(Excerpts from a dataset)
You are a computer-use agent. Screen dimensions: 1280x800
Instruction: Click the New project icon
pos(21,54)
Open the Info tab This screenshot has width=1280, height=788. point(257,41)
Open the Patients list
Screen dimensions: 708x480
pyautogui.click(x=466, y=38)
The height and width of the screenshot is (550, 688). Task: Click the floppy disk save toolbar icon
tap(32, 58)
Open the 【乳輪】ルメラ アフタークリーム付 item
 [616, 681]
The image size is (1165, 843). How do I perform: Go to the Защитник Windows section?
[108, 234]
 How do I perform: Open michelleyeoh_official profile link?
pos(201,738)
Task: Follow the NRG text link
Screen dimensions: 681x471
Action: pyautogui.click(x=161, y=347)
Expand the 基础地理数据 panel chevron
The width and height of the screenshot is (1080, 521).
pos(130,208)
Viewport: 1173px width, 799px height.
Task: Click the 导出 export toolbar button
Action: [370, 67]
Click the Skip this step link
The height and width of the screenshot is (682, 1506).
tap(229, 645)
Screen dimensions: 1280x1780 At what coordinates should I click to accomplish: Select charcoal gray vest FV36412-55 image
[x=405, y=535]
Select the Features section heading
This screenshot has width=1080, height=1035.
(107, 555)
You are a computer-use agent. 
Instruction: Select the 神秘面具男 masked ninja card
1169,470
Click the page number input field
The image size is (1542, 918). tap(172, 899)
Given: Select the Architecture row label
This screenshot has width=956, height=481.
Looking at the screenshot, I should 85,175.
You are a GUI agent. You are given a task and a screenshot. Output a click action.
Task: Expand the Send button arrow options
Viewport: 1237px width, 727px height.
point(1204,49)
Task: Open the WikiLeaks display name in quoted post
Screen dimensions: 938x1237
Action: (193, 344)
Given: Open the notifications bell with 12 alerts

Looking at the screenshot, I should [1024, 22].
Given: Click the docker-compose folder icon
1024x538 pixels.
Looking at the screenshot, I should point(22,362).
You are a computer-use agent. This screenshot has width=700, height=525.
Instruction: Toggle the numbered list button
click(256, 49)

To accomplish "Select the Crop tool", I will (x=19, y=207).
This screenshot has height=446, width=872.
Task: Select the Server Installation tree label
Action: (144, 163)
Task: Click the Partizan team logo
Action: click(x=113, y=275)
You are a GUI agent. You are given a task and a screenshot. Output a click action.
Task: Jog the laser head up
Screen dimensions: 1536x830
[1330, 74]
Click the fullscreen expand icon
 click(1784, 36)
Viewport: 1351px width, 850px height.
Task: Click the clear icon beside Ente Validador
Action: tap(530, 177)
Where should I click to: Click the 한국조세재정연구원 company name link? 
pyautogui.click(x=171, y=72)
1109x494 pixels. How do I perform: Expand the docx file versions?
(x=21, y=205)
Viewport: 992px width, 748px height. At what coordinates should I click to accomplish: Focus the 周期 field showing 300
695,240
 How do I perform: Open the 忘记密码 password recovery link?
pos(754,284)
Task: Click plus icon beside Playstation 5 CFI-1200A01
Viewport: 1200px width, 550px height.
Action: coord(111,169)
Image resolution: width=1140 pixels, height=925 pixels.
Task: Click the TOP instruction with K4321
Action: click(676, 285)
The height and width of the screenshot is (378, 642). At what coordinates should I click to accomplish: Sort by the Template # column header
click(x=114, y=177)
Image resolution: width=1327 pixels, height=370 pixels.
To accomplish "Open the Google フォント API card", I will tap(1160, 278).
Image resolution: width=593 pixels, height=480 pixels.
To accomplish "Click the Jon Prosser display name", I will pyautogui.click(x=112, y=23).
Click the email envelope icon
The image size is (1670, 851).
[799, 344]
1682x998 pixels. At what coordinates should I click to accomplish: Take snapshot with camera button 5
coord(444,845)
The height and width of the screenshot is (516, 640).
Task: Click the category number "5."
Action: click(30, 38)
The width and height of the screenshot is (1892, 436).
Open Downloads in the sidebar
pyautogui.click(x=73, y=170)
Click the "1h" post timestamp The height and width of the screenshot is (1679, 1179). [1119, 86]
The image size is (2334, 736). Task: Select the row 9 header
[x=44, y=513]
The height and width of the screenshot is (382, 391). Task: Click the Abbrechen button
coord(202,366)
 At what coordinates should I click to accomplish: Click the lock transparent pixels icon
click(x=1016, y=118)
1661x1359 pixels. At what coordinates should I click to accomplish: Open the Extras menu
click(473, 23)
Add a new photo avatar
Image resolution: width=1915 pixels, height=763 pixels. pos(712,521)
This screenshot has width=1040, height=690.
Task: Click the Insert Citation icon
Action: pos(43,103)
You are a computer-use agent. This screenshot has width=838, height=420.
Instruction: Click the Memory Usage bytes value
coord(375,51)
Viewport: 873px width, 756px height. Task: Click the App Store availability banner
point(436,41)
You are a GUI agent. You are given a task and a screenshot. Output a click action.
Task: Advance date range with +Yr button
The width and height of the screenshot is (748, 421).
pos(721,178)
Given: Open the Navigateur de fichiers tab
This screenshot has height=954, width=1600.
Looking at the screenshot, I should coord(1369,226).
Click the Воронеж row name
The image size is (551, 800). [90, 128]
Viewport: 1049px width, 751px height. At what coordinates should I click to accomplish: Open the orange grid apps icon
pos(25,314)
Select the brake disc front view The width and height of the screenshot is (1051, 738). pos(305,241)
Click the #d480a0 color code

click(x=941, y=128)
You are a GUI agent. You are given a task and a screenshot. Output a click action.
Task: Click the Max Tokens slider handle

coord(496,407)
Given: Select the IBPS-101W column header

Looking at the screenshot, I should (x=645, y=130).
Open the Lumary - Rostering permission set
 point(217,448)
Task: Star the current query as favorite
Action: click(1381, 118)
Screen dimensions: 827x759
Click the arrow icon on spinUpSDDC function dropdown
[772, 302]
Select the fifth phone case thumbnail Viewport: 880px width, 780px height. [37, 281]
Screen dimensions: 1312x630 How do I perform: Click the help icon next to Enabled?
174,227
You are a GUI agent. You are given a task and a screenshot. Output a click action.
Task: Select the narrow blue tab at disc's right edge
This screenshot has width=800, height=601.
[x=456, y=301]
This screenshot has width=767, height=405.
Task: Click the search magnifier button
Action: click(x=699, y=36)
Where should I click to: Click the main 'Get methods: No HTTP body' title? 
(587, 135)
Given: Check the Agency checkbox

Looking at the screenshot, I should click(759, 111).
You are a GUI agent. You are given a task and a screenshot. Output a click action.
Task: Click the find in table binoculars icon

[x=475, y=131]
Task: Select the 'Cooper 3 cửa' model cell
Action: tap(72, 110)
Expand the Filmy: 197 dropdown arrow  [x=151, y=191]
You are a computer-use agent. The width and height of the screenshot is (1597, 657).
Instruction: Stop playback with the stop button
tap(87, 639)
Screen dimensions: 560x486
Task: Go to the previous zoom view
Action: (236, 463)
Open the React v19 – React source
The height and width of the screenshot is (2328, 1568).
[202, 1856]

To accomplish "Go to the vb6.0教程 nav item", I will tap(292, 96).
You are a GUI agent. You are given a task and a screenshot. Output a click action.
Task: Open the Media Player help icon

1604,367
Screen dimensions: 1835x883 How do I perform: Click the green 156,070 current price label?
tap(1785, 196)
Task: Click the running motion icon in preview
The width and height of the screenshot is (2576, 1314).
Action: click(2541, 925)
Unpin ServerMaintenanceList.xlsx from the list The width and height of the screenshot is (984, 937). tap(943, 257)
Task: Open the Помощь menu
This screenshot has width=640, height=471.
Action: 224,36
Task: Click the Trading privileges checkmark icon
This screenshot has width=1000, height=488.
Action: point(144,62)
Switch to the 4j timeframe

PROBLEM: Repeat every line of the data precisely.

ANSWER TO THIS EXERCISE:
You are a computer-use agent. Screen dimensions: 1280x800
Instruction: Click the New project icon
pos(21,54)
Open the Info tab This screenshot has width=1280, height=788. point(257,41)
Open the Patients list
Screen dimensions: 708x480
pyautogui.click(x=466, y=38)
The height and width of the screenshot is (550, 688). Task: Click the floppy disk save toolbar icon
tap(32, 58)
Open the 【乳輪】ルメラ アフタークリーム付 item
 [616, 681]
The image size is (1165, 843). How do I perform: Go to the Защитник Windows section?
[108, 234]
 How do I perform: Open michelleyeoh_official profile link?
pos(201,738)
Task: Follow the NRG text link
Screen dimensions: 681x471
Action: pyautogui.click(x=161, y=347)
Expand the 基础地理数据 panel chevron
The width and height of the screenshot is (1080, 521).
pos(130,208)
Viewport: 1173px width, 799px height.
Task: Click the 导出 export toolbar button
Action: [370, 67]
Click the Skip this step link
The height and width of the screenshot is (682, 1506).
tap(229, 645)
Screen dimensions: 1280x1780 At what coordinates should I click to accomplish: Select charcoal gray vest FV36412-55 image
[x=405, y=535]
Select the Features section heading
This screenshot has width=1080, height=1035.
(107, 555)
You are a computer-use agent. 
Instruction: Select the 神秘面具男 masked ninja card
1169,470
Click the page number input field
The image size is (1542, 918). tap(172, 899)
Given: Select the Architecture row label
This screenshot has width=956, height=481.
Looking at the screenshot, I should 85,175.
You are a GUI agent. You are given a task and a screenshot. Output a click action.
Task: Expand the Send button arrow options
Viewport: 1237px width, 727px height.
point(1204,49)
Task: Open the WikiLeaks display name in quoted post
Screen dimensions: 938x1237
Action: (193, 344)
Given: Open the notifications bell with 12 alerts

Looking at the screenshot, I should [1024, 22].
Given: Click the docker-compose folder icon
1024x538 pixels.
Looking at the screenshot, I should point(22,362).
You are a computer-use agent. This screenshot has width=700, height=525.
Instruction: Toggle the numbered list button
click(256, 49)

To accomplish "Select the Crop tool", I will (x=19, y=207).
This screenshot has height=446, width=872.
Task: Select the Server Installation tree label
Action: (144, 163)
Task: Click the Partizan team logo
Action: click(x=113, y=275)
You are a GUI agent. You are given a task and a screenshot. Output a click action.
Task: Jog the laser head up
Screen dimensions: 1536x830
[1330, 74]
Click the fullscreen expand icon
 click(1784, 36)
Viewport: 1351px width, 850px height.
Task: Click the clear icon beside Ente Validador
Action: tap(530, 177)
Where should I click to: Click the 한국조세재정연구원 company name link? 
pyautogui.click(x=171, y=72)
1109x494 pixels. How do I perform: Expand the docx file versions?
(x=21, y=205)
Viewport: 992px width, 748px height. At what coordinates should I click to accomplish: Focus the 周期 field showing 300
695,240
 How do I perform: Open the 忘记密码 password recovery link?
pos(754,284)
Task: Click plus icon beside Playstation 5 CFI-1200A01
Viewport: 1200px width, 550px height.
Action: coord(111,169)
Image resolution: width=1140 pixels, height=925 pixels.
Task: Click the TOP instruction with K4321
Action: click(676, 285)
The height and width of the screenshot is (378, 642). At what coordinates should I click to accomplish: Sort by the Template # column header
click(x=114, y=177)
Image resolution: width=1327 pixels, height=370 pixels.
To accomplish "Open the Google フォント API card", I will tap(1160, 278).
Image resolution: width=593 pixels, height=480 pixels.
To accomplish "Click the Jon Prosser display name", I will pyautogui.click(x=112, y=23).
Click the email envelope icon
The image size is (1670, 851).
[799, 344]
1682x998 pixels. At what coordinates should I click to accomplish: Take snapshot with camera button 5
coord(444,845)
The height and width of the screenshot is (516, 640).
Task: Click the category number "5."
Action: click(30, 38)
The width and height of the screenshot is (1892, 436).
Open Downloads in the sidebar
pyautogui.click(x=73, y=170)
Click the "1h" post timestamp The height and width of the screenshot is (1679, 1179). [1119, 86]
The image size is (2334, 736). Task: Select the row 9 header
[x=44, y=513]
The height and width of the screenshot is (382, 391). Task: Click the Abbrechen button
coord(202,366)
 At what coordinates should I click to accomplish: Click the lock transparent pixels icon
click(x=1016, y=118)
1661x1359 pixels. At what coordinates should I click to accomplish: Open the Extras menu
click(473, 23)
Add a new photo avatar
Image resolution: width=1915 pixels, height=763 pixels. pos(712,521)
This screenshot has width=1040, height=690.
Task: Click the Insert Citation icon
Action: pos(43,103)
You are a computer-use agent. This screenshot has width=838, height=420.
Instruction: Click the Memory Usage bytes value
coord(375,51)
Viewport: 873px width, 756px height. Task: Click the App Store availability banner
point(436,41)
You are a GUI agent. You are given a task and a screenshot. Output a click action.
Task: Advance date range with +Yr button
The width and height of the screenshot is (748, 421).
pos(721,178)
Given: Open the Navigateur de fichiers tab
This screenshot has height=954, width=1600.
Looking at the screenshot, I should coord(1369,226).
Click the Воронеж row name
The image size is (551, 800). [90, 128]
Viewport: 1049px width, 751px height. At what coordinates should I click to accomplish: Open the orange grid apps icon
pos(25,314)
Select the brake disc front view The width and height of the screenshot is (1051, 738). pos(305,241)
Click the #d480a0 color code

click(x=941, y=128)
You are a GUI agent. You are given a task and a screenshot. Output a click action.
Task: Click the Max Tokens slider handle

coord(496,407)
Given: Select the IBPS-101W column header

Looking at the screenshot, I should (x=645, y=130).
Open the Lumary - Rostering permission set
 point(217,448)
Task: Star the current query as favorite
Action: click(1381, 118)
Screen dimensions: 827x759
Click the arrow icon on spinUpSDDC function dropdown
[772, 302]
Select the fifth phone case thumbnail Viewport: 880px width, 780px height. [37, 281]
Screen dimensions: 1312x630 How do I perform: Click the help icon next to Enabled?
174,227
You are a GUI agent. You are given a task and a screenshot. Output a click action.
Task: Select the narrow blue tab at disc's right edge
This screenshot has width=800, height=601.
[x=456, y=301]
This screenshot has width=767, height=405.
Task: Click the search magnifier button
Action: click(x=699, y=36)
Where should I click to: Click the main 'Get methods: No HTTP body' title? 
(587, 135)
Given: Check the Agency checkbox

Looking at the screenshot, I should click(759, 111).
You are a GUI agent. You are given a task and a screenshot. Output a click action.
Task: Click the find in table binoculars icon

[x=475, y=131]
Task: Select the 'Cooper 3 cửa' model cell
Action: tap(72, 110)
Expand the Filmy: 197 dropdown arrow  [x=151, y=191]
You are a computer-use agent. The width and height of the screenshot is (1597, 657).
Instruction: Stop playback with the stop button
tap(87, 639)
Screen dimensions: 560x486
Task: Go to the previous zoom view
Action: (236, 463)
Open the React v19 – React source
The height and width of the screenshot is (2328, 1568).
[202, 1856]

To accomplish "Go to the vb6.0教程 nav item", I will tap(292, 96).
You are a GUI agent. You are given a task and a screenshot. Output a click action.
Task: Open the Media Player help icon

1604,367
Screen dimensions: 1835x883 How do I perform: Click the green 156,070 current price label?
tap(1785, 196)
Task: Click the running motion icon in preview
The width and height of the screenshot is (2576, 1314).
Action: click(2541, 925)
Unpin ServerMaintenanceList.xlsx from the list The width and height of the screenshot is (984, 937). tap(943, 257)
Task: Open the Помощь menu
This screenshot has width=640, height=471.
Action: 224,36
Task: Click the Trading privileges checkmark icon
This screenshot has width=1000, height=488.
Action: point(144,62)
Switch to the 4j timeframe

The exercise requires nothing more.